This an entry in a series of blogs to keep people informed on current election reform and voting rights issues in the news.
Embattled Attorney General Resigns - New York Times
Opinion: A Rigged Report on U.S. Voting? - Washington Post
Head of civil rights division resigns from Justice Department - The National Law Journal, Associated Press
I'd given up on Gonzales leaving, Bogden says: Ousted U.S. attorney reveals more, tells of losing faith in Justice - Las Vegas Sun- Advertisement -
Alberto Gonzales announced his resignation as U.S. attorney general Monday. Effective Sept. 17, his departure follows numerous resignations in recent weeks, further fueling demands for more answers surrounding the politicization of the Justice Department and the quest for a "nonpolitical successor."
"Alberto Gonzales was never the right man for this job," said Senator Harry Reid, D-Nevada in this New York Times report. "He lacked independence, he lacked judgment and he lacked the spine to say 'no' to Karl Rove."
Rove, who recently stepped down from being President Bush's political adviser, was subpoenaed by the U.S. Senate in July as part of an investigation on the controversial firings of eight federal prosecutors. However, he was ordered by President Bush not to testify due to "executive privilege." Rove is known to be a driving force behind prosecutions of election law violations, namely voter fraud, which purportedly played a role in the attorney dismissals.
Tova Wang, one of two authors hired to write a report on voter fraud and intimidation for the Election Assistance Commission, was recently released from a gag order to speak about her findings in this Washington Post opinion piece. The EAC released a product that "completely stood our own work on its head," by calling voter fraud a matter of "considerable debate" rather than a "greatly exaggerated" issue, which Wang and her Republican co-author Joe Serebrov found.
"We also raised questions about the way the Justice Department was handling complaints of fraud and intimidations. The commission excised all references to the department that might be construed as critical - or that Justice officials later took issue with."
Moreover, Wang pointed out that "during the time the commission was holding our draft, claims about voter fraud and efforts to advance the cause of strict voter identification laws were at a fever pitch in Congress and the states. And it has been reported that some U.S. attorneys were being fired because they failed to pursue weakly supported voter fraud cases without sufficient zeal."
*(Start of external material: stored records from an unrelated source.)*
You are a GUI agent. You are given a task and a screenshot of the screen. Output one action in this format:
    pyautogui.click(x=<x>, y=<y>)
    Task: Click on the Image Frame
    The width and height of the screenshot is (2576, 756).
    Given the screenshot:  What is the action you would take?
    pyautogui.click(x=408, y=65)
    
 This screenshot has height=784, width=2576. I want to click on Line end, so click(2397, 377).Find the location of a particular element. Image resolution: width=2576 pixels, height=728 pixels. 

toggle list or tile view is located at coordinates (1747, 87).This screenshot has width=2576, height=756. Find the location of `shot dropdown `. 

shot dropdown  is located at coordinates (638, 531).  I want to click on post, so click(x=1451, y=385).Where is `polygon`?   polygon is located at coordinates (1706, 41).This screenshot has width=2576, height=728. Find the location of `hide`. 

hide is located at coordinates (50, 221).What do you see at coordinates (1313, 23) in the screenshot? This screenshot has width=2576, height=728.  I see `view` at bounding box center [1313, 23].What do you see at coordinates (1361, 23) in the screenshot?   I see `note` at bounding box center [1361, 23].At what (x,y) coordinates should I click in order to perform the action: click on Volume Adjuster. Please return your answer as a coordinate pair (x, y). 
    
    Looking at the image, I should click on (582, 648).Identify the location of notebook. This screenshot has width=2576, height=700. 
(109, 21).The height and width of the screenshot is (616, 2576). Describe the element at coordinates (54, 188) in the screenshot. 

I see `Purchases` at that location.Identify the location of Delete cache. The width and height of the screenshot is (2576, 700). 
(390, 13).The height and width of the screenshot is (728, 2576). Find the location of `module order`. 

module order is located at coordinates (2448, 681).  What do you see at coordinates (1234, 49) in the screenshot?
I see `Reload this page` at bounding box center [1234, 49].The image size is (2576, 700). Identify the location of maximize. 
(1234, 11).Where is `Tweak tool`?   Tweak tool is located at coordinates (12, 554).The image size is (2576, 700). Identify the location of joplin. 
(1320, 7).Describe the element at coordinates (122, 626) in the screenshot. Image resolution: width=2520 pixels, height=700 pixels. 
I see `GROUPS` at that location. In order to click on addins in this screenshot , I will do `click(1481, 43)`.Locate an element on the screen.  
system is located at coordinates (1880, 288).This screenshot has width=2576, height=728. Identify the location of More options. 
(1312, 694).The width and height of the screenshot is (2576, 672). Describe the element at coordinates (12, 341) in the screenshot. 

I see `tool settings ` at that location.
The article focused on the August 23 resignation of Assistant Attorney General Wan J. Kim, who quickly followed the resignation of former voting rights chief, Bradley Schlozman. "In June, Kim testified before the Senate Judiciary Committee about the transfer of three minority female lawyers from his office's voting rights sections," a move directed by Schlozman. During his testimony, Kim expressed concern about the move "and said remarks by Schlozman that appeared to question the women's patriotism 'were intemperate and inopportune.'" These descriptions closely resemble the recent handling of dismissals in the Justice Department, where loyalty is rewarded "over all else," said former voting section chief, Joe Rich in March.
"Revelations about the firing of eight U.S. Attorneys who were seen by the administration as insufficiently political in their investigations and prosecutions opened up an investigation that has begun to confirm a broad scheme to politicize the Justice Department's work in the area of voting rights - a scheme apparently designed by Rove to suppress turnout by minorities and other who might vote Democratic," blogged John Nichols for the Nation.